### EXCERPTED PASSAGE
Skip to content

NathanMaine/blind-scenario-testing

Repository files navigation

Blind Scenario Testing Framework

A framework for blind behavioral testing of live API systems. Ship an independent test suite that validates your platform's security, auth, RBAC, input handling, and UI behavior — without importing a single line of your application code.

What Is Blind Scenario Testing?

Traditional testing verifies code from the inside. Blind scenario testing verifies behavior from the outside. Your test suite:

  • Lives in a separate repository from the platform it tests
  • Has zero access to source code, internal models, or implementation details
  • Treats the platform as a black box and asserts only on observable HTTP behavior
  • Runs against a digital twin — a Docker-composed replica of your production stack with a mock LLM backend

This approach catches regressions that unit tests miss: broken auth cookies, missing security headers, RBAC gaps, injection vulnerabilities, and policy enforcement failures. Because the tests don't know how the platform works internally, they can't be accidentally coupled to implementation details.

Why?

Problem How blind testing solves it
Tests coupled to implementation details Tests only know HTTP endpoints and expected status codes
Security regressions slip through Dedicated injection, header, and privilege escalation scenarios
Auth/RBAC changes break silently Role-based scenarios catch permission drift immediately
"Works on my machine" Docker-composed digital twin is the single source of truth
LLM costs during testing Mock LLM server returns deterministic, keyword-matched responses

Quick Start

Prerequisites

  • Python 3.11+
  • Docker & Docker Compose
  • Your platform's source code (for building the digital twin)

Setup

# Clone this repo
git clone https://github.com/NathanMaine/blind-scenario-testing.git
cd blind-scenario-testing

# Create a virtual environment
python -m venv .venv && source .venv/bin/activate

# Install dependencies
pip install -e .

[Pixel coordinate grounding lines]
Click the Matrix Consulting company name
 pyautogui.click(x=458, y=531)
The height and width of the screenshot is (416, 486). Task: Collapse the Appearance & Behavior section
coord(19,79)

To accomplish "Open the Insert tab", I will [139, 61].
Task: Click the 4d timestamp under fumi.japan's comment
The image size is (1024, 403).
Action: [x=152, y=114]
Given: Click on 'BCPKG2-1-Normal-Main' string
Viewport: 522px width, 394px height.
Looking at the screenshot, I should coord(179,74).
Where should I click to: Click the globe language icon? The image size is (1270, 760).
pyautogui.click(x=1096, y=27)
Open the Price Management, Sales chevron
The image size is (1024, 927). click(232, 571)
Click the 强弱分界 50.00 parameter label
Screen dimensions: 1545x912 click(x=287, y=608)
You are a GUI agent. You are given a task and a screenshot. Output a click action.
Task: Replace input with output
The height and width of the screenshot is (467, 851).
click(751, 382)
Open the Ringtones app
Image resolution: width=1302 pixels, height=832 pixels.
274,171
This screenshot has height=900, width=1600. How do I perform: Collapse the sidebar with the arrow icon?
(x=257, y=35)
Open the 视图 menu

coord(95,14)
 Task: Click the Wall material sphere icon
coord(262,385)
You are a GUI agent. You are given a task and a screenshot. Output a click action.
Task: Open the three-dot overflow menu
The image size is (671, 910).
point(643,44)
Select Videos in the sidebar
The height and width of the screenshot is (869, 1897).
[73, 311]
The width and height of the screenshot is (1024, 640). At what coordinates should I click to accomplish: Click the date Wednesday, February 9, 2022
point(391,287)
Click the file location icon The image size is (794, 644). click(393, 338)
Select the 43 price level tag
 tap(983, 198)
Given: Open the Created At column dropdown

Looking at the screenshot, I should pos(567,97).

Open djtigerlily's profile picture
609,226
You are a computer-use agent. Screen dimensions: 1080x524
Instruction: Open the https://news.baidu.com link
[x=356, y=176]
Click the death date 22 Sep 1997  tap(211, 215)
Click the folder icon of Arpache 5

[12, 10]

### TASKS FOR THIS EXERCISE
**1.** According to the blind scenario testing README, what kind of responses does the mock LLM server return?
**2.** List every kind of regression that the blind scenario testing README says this approach catches and unit tests miss.
These lines are separate material and unrelated to the README.

### ANSWERS BY ITEM
**1.** Deterministic, keyword-matched responses.

**2.**
- Broken auth cookies
- Missing security headers
- RBAC gaps
- Injection vulnerabilities
- Policy enforcement failures